Compromising thermal optima for enzymatic and microbial catalysts action is the key, initial challenge in developing a new SSF process. As previously shown, the SoAMY alpha-amylase contained in the preparation exhibits maximum activity at 40 °C [32]. The glucoamylase component, TlGAMY was previously reported to have its thermal optimum at 60°C or higher [41]. However, our own tests with Y. lipolytica-produced TlGAMY [30] indicated lack of significant difference in its activity between 40 and 60 °C (not shown). For K. marxianus, the cultivation temperatures (32, 36 and 40 °C) were chosen based on literature data, suggesting a range between 30 and 40 °C [42], or 40 °C as optimum for ethanol production in SSF process [43,44,45]. Here, obtained data indicated that the ethanol production in the SSF process was the highest at 36 °C (Figure 3B), which was in the middle of range previously adopted SSF temperatures starting from 34 °C [46] to 42 °C [47,48]. This temperature was adopted in the following bioreactor cultivations. For the second strain used in this study, Lb. plantarum, the reported optimal temperatures are highly variable, starting from 30 °C [49], through 35 °C [35] up to 45 °C [50]. Here, obtained results indicated that increasing the temperature above 32 °C triggers undesired decrease in the growth and lactic acid synthesis by the used Lb. plantarum strain. As shown in Figure 5, the type of microbial growth in liquid medium was changed between 30 °C and >32 °C from turbid, cloudy to sediment.

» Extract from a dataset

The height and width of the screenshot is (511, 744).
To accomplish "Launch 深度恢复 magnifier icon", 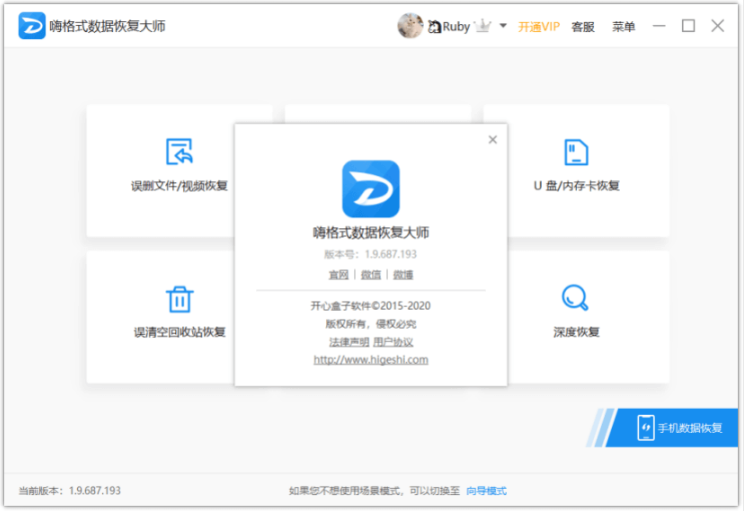I will point(575,297).
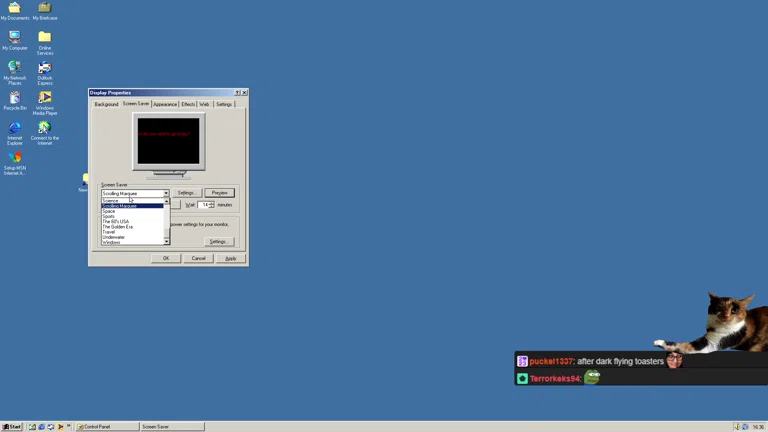Open My Computer on the desktop
The width and height of the screenshot is (768, 432).
point(14,38)
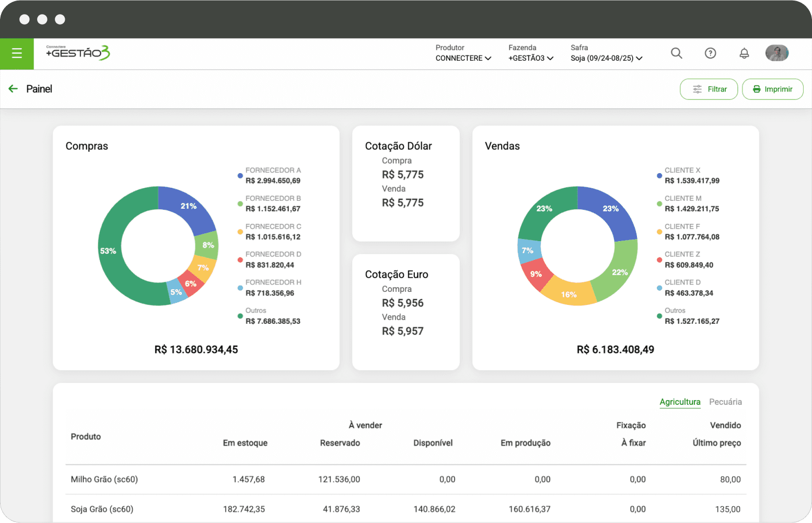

Since at 30 °C, the lactic acid production was the most rapid (peak in 24 h), this temperature was chosen for further studies; in correspondence to previous results obtained by [49].
Simultaneously with the investigation into the optimal growth temperature for the two strains to be used in the proof-of-concept processes, different doses of the crude SoAMY-TlGAMY preparation were tested. Starting doses were established based on previous reports on the SoAMY and TlGAMY [32,41] compared with the total amylolytic activity of here obtained crude preparation. Since the K. marxianus can grow at higher temperatures, close to the optimum for the enzymes (40 °C), lower doses were tested in this temperature range (20 and 25 AU per gram of starch). Due to growth limitation of Lb. plantarum at >32 °C, the cultivations had to be conducted at 30 °C, and thus higher doses of the preparation were tested in these temperatures (30, 45 and 60 AU per gram of starch). Expectedly, for the K. marxianus processes, higher doses of the enzymatic preparation gave higher concentration of produced ethanol by generating higher levels of fermentable sugars (Figure 3A), but those differences were not statistically significant. As such, a lower dose of 20 AU per gram of starch was considered as reasonable for efficient ethanol production. Correspondingly, for the process with Lb. plantarum conducted at 30 °C, an increase in the preparation dose to 60 AU brought significant improvement in released dp1 (p < 0.05). Since in this process further manipulation with cultivation temperature, enabling lowering the preparation doses, was not possible, a higher dose of the preparation was chosen for Lb. plantarum cultivations on starch.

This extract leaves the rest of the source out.